Exercise details: Could you copy word for word the lines of the material below, from the line holding "452x321 pixels. At" through the end of the material, both ends included, and leave the pictures out?

# Extracted entries start

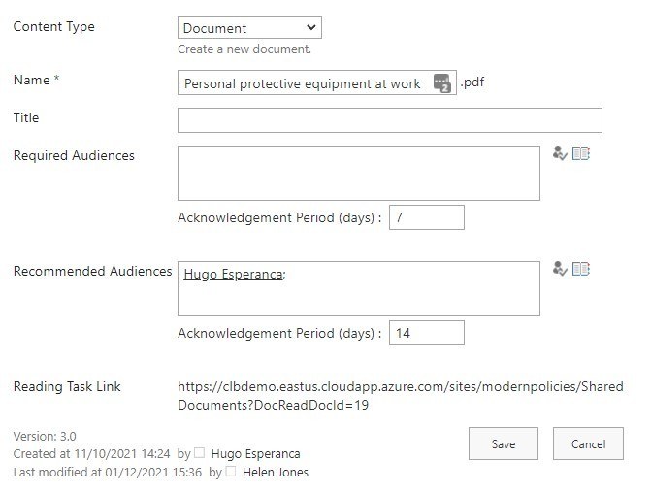Click the autofill icon inside Name field
This screenshot has width=651, height=492.
442,82
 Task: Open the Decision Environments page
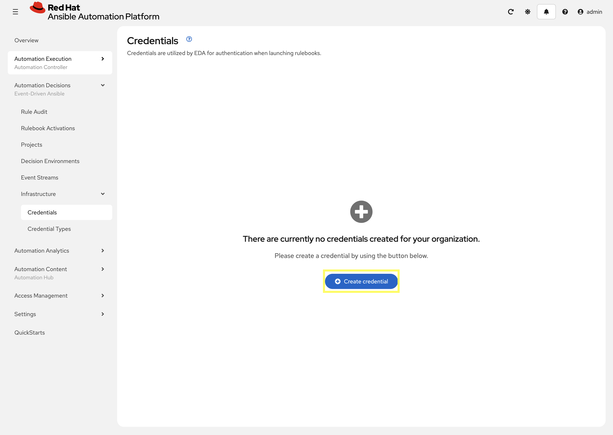click(50, 161)
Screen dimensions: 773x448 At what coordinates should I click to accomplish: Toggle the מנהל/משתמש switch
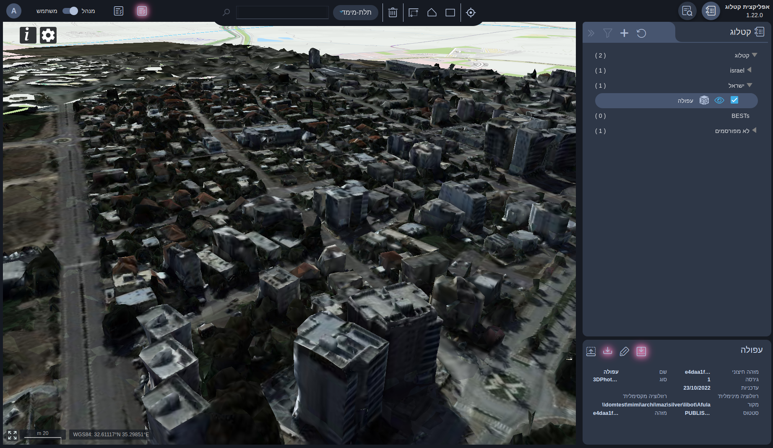click(x=69, y=11)
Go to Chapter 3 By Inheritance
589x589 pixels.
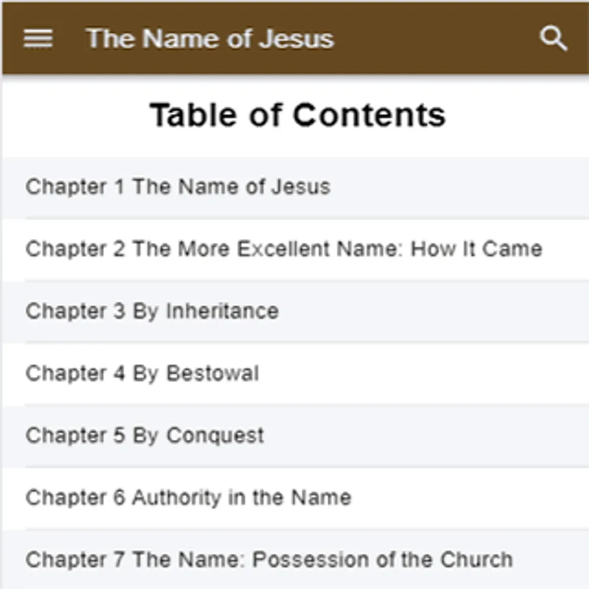coord(152,312)
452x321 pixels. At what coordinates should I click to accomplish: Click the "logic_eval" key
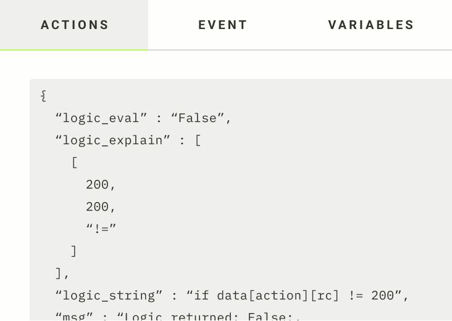pyautogui.click(x=101, y=118)
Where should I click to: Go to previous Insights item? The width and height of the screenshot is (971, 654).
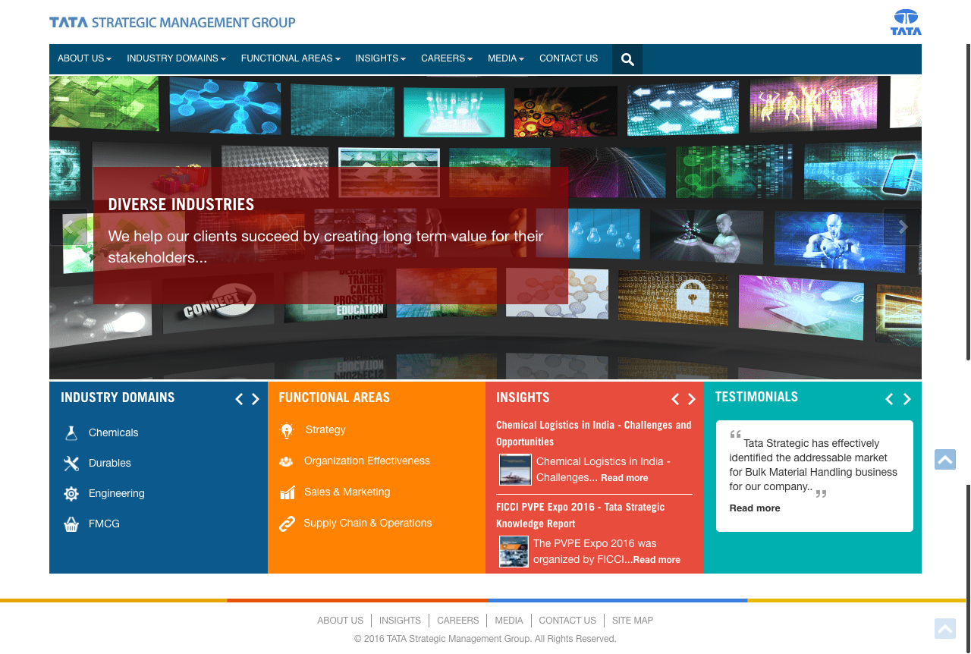tap(675, 399)
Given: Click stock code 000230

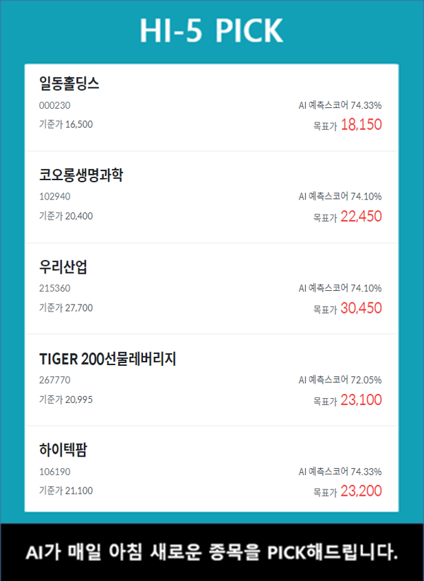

# Extracted entries end

Output of the exercise:
452x321 pixels. At what coordinates should I click to accomplish: Click the "logic_eval" key
pyautogui.click(x=101, y=118)
Where should I click to: Go to previous Insights item? The width and height of the screenshot is (971, 654).
tap(675, 399)
Given: Click stock code 000230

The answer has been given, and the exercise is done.